Jamie Warner (University of Texas at Austin, USA)
Keynote
Dr. Jamie H. Warner joined the Walker Department of Mechanical Engineering at The University of Texas at Austin in January 2020 to lead the new Electron Microscopy Facility located in the Engineering Education and Research Center, Texas Materials Institute and the Cockrell School of Engineering. Prior to this he spent 13 years in the Department of Materials at the University of Oxford, where he held the position of Professor of Materials and led the Nanostructured Materials Group. His research focuses on the next generation of nanostructured materials with unique properties that will impact electronic, opto-electronic, and energy applications. The core foundation of his research is on the atomic level structure and dynamics of nanomaterials realized through state-of-the-art aberration-corrected transmission electron microscopy and spectroscopy. A wide range of nanoscale characterization tools (TEM, SEM, AFM, FIB) are also used to probe materials across all dimension scales. New types of nanoscale opto-electronic devices are produced in clean-room nanofabrication facilities, utilizing materials ranging from 2D Crystals (graphene, BN, MoS2, WS2 etc), 1D wires and nanotubes, to 0D quantum dots.

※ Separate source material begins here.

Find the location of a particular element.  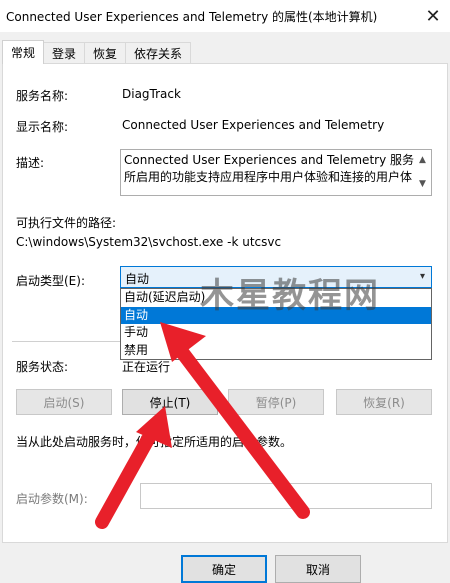

tab-strip: 常规 登录 恢复 依存关系 is located at coordinates (97, 52).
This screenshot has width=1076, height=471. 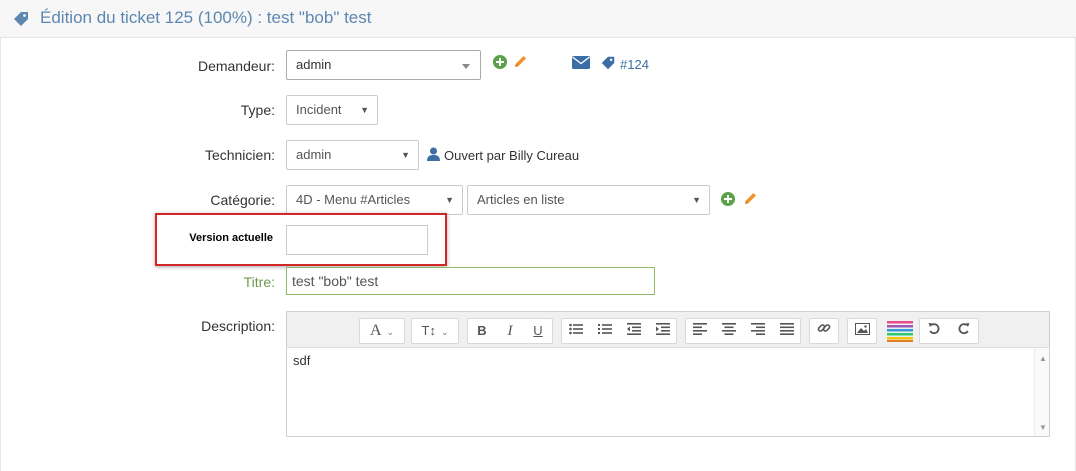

Matthew Yankowitz (University of Washington, USA)
Keynote
Matthew Yankowitz is an Assistant Professor of Physics at the University of Washington, with a joint appointment in the Department of Materials Science and Engineering. He received his B.S. in Physics from Stanford University in 2011, and his PhD in Physics at the University of Arizona in 2015. He performed his postdoctoral work at Columbia University, prior to joining UW in 2019. His research focuses on the investigation and control of topology, correlations, superconductivity and magnetism in 2D van der Waals heterostructures, using a combination of electrical transport, scanning probe microscopy, and high pressure techniques.